Director: Ryuya WAKABA
Stepping onto the stage for the first time in 1990 when he was a year and three months old at the public theater Wakaba Gekidan, Wakaba went on to win the Best New Actor Award at the 8th TAMA Film Awards for The Katsuragi Murder Case in 2016. Maintaining both his acting career while at the same time enthusiastically making films, his outburst of cricket chirping was awarded for best film at Kadoma International Film Festival 2018.
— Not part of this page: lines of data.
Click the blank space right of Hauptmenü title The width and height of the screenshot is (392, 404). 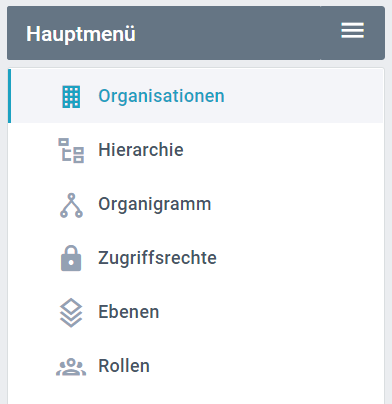pyautogui.click(x=227, y=33)
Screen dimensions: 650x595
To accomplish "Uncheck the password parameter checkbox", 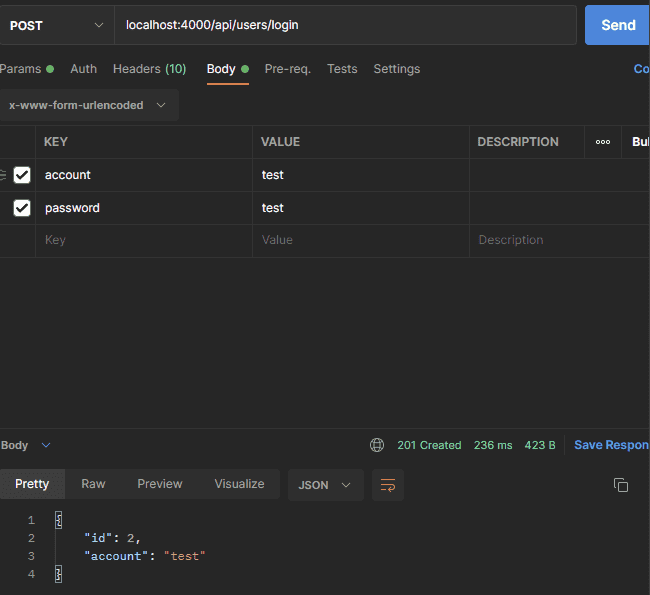I will tap(22, 208).
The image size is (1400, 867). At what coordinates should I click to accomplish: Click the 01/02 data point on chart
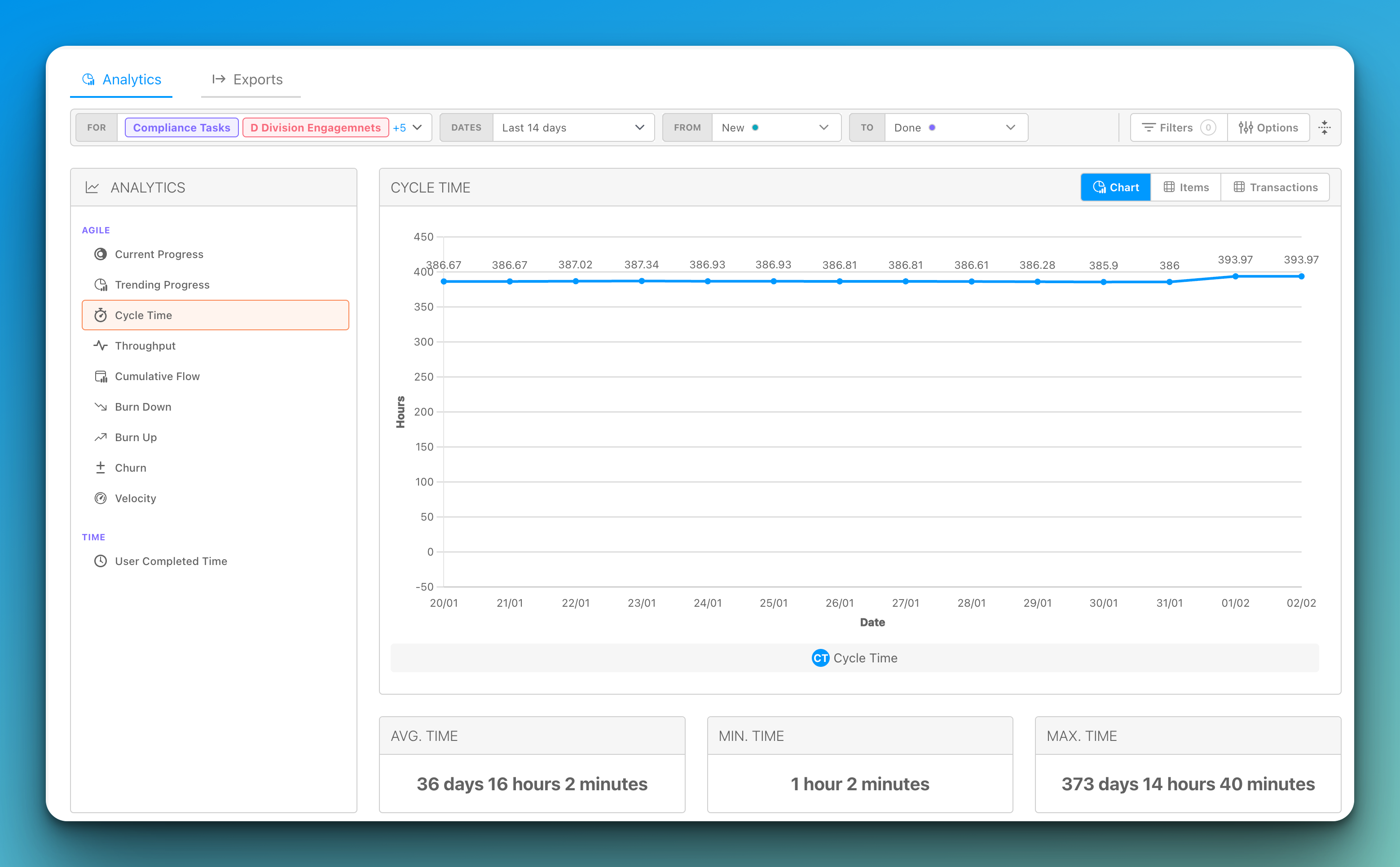pos(1235,276)
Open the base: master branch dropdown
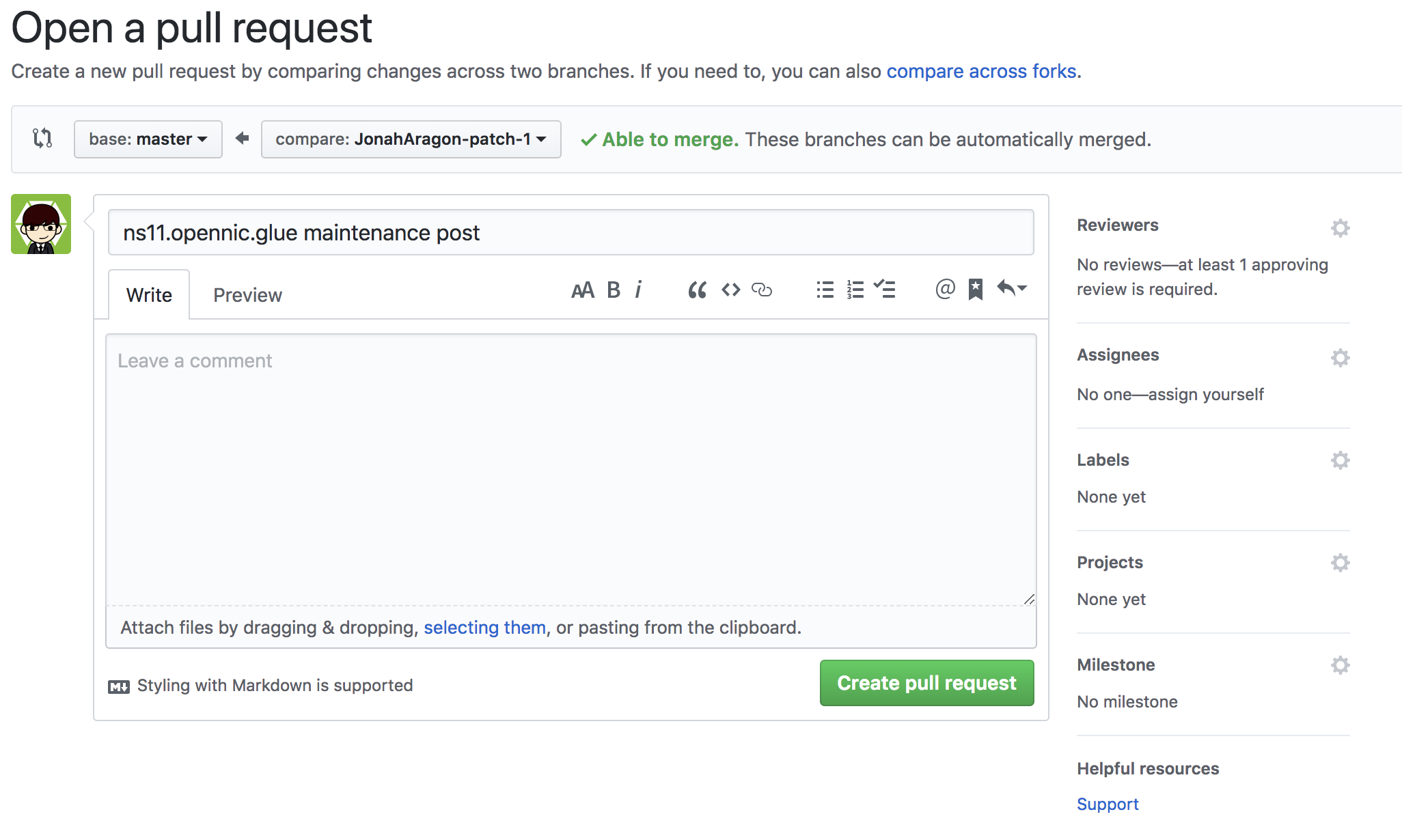This screenshot has height=840, width=1402. click(148, 139)
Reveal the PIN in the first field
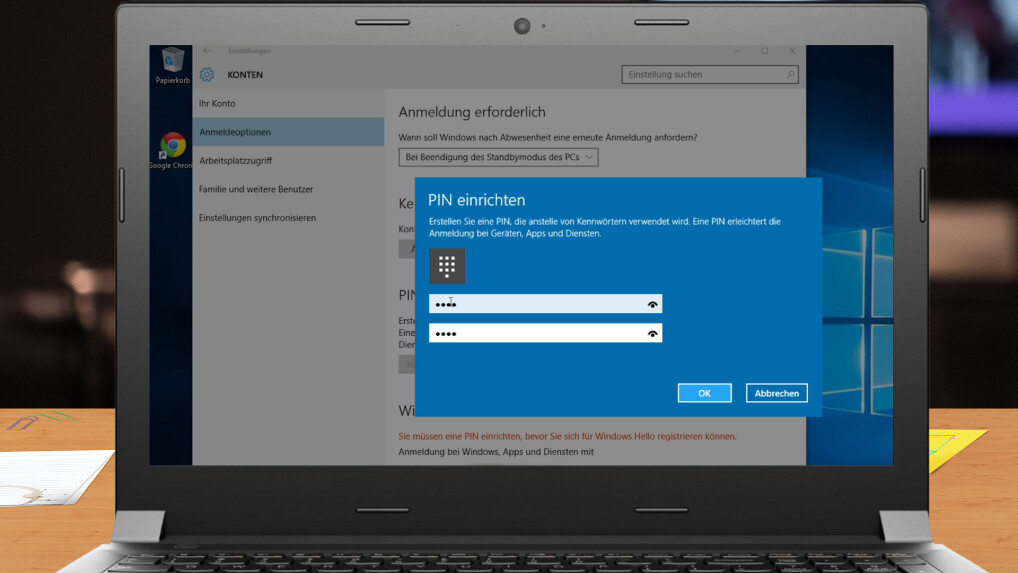 (x=653, y=304)
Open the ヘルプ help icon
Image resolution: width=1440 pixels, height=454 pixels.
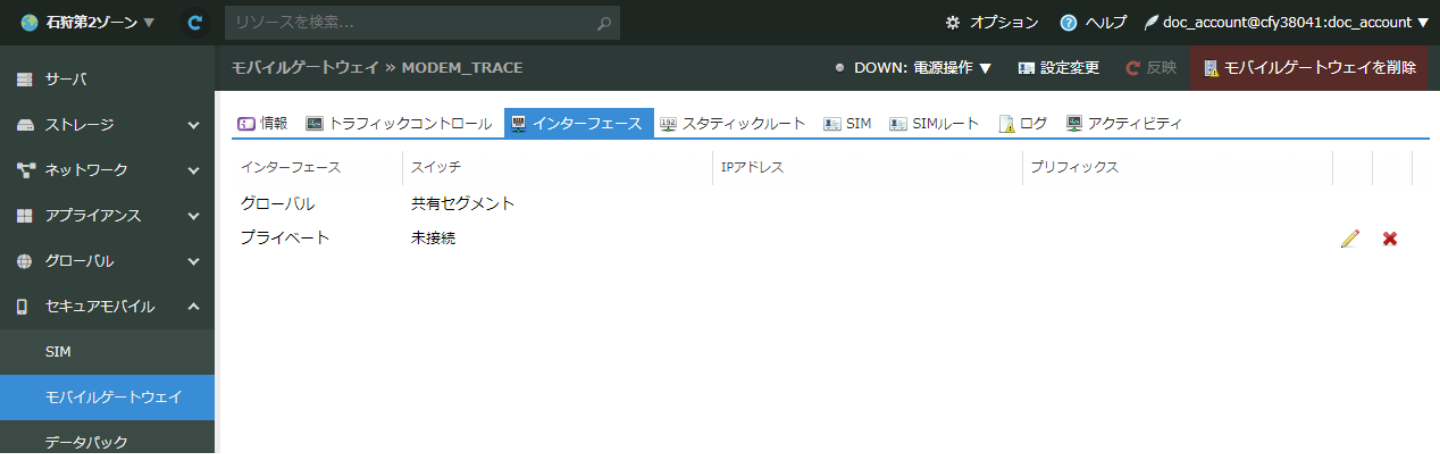pos(1093,22)
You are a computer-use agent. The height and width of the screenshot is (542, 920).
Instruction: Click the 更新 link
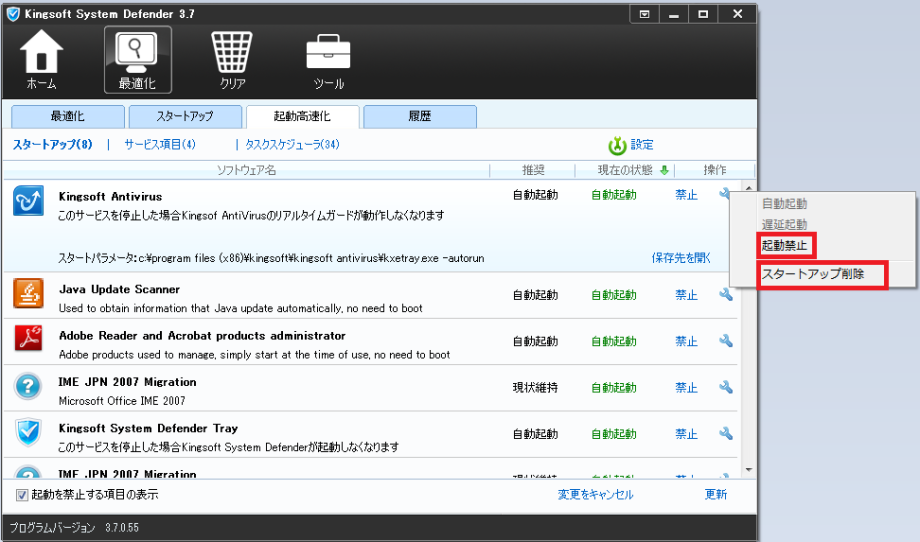715,495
There is no eccentric direction. There is no artistic camerawork. A cute actress does not appear either. There are no explosions. Nobody dies. There are no youthful depictions of “screaming, weeping, running.” I’m already not of that age. Or how should I put it? I don’t have that kind of talent in the first place. Properly portraying the bare minimum of human relationships within trifling conversations is what I believe I can sketch. Without time for philosophizing, I strongly believe in the absolute truth among people who live sincerely.